**** Records for this exercise ****

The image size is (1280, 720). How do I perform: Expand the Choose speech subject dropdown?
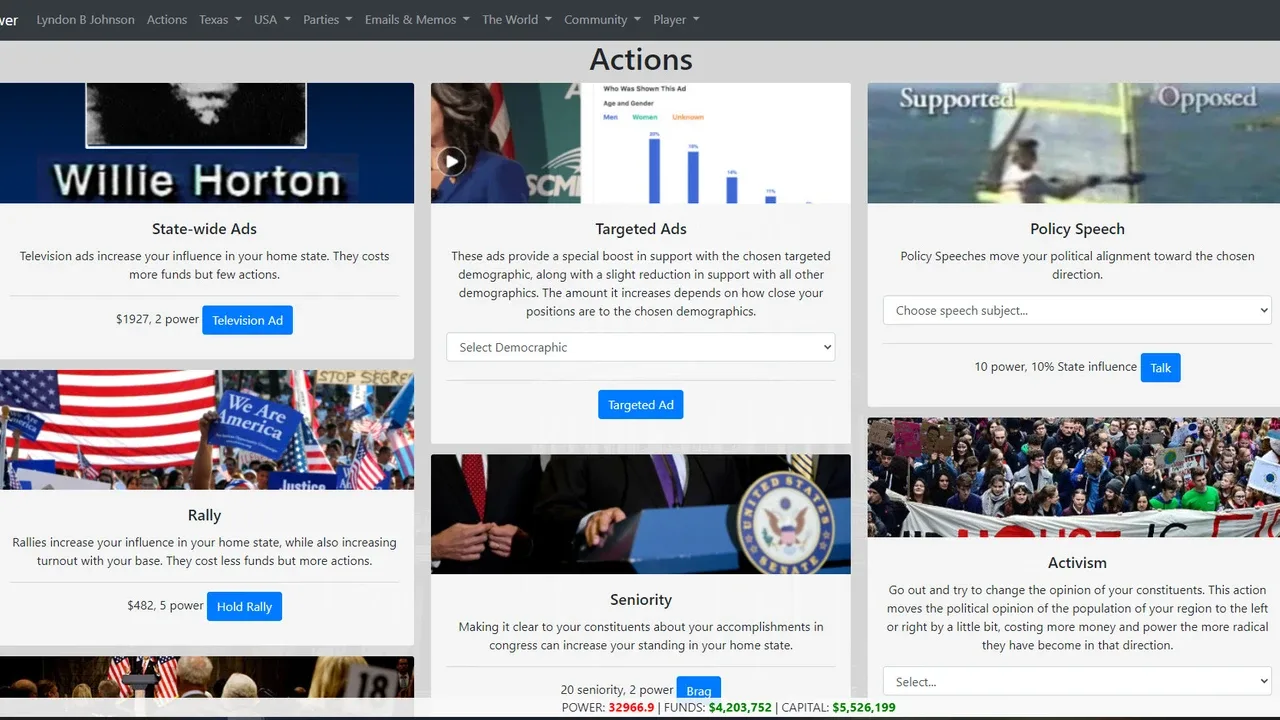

****
**** Records for this exercise ****

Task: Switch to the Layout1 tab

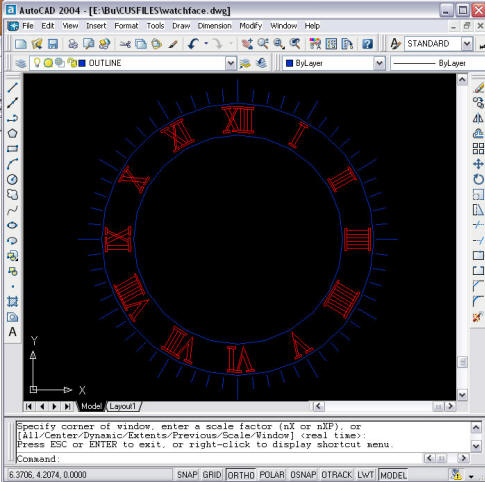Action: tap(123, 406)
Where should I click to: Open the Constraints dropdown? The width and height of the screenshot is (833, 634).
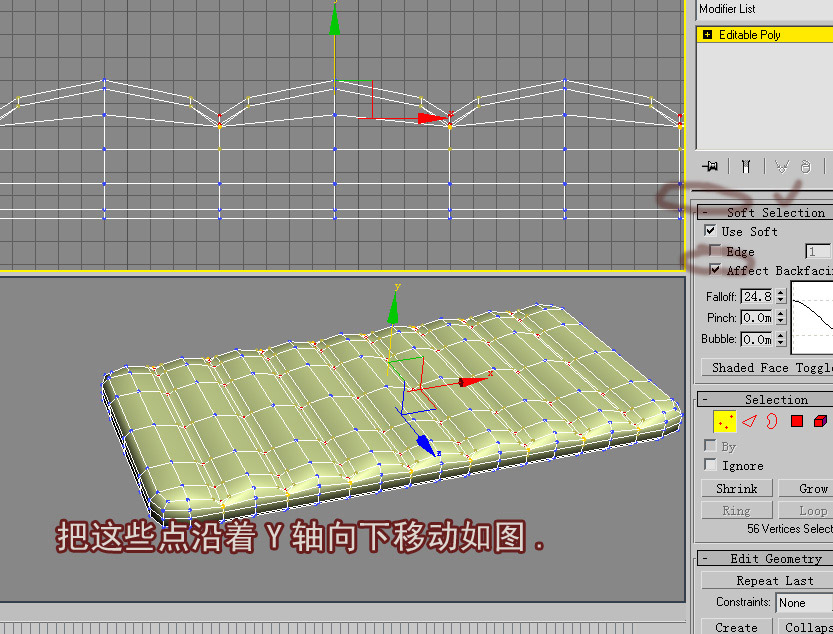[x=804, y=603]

****

What is being asked:
List the lines of the data from the line with "Task: Switch to the Layout1 tab" to the line with "[x=804, y=603]", both included, as a JSON array of strings with one string per line. Skip blank lines and leave the pictures out.

Solution to this exercise:
[
  "Task: Switch to the Layout1 tab",
  "Action: tap(123, 406)",
  "Where should I click to: Open the Constraints dropdown? The width and height of the screenshot is (833, 634).",
  "[x=804, y=603]"
]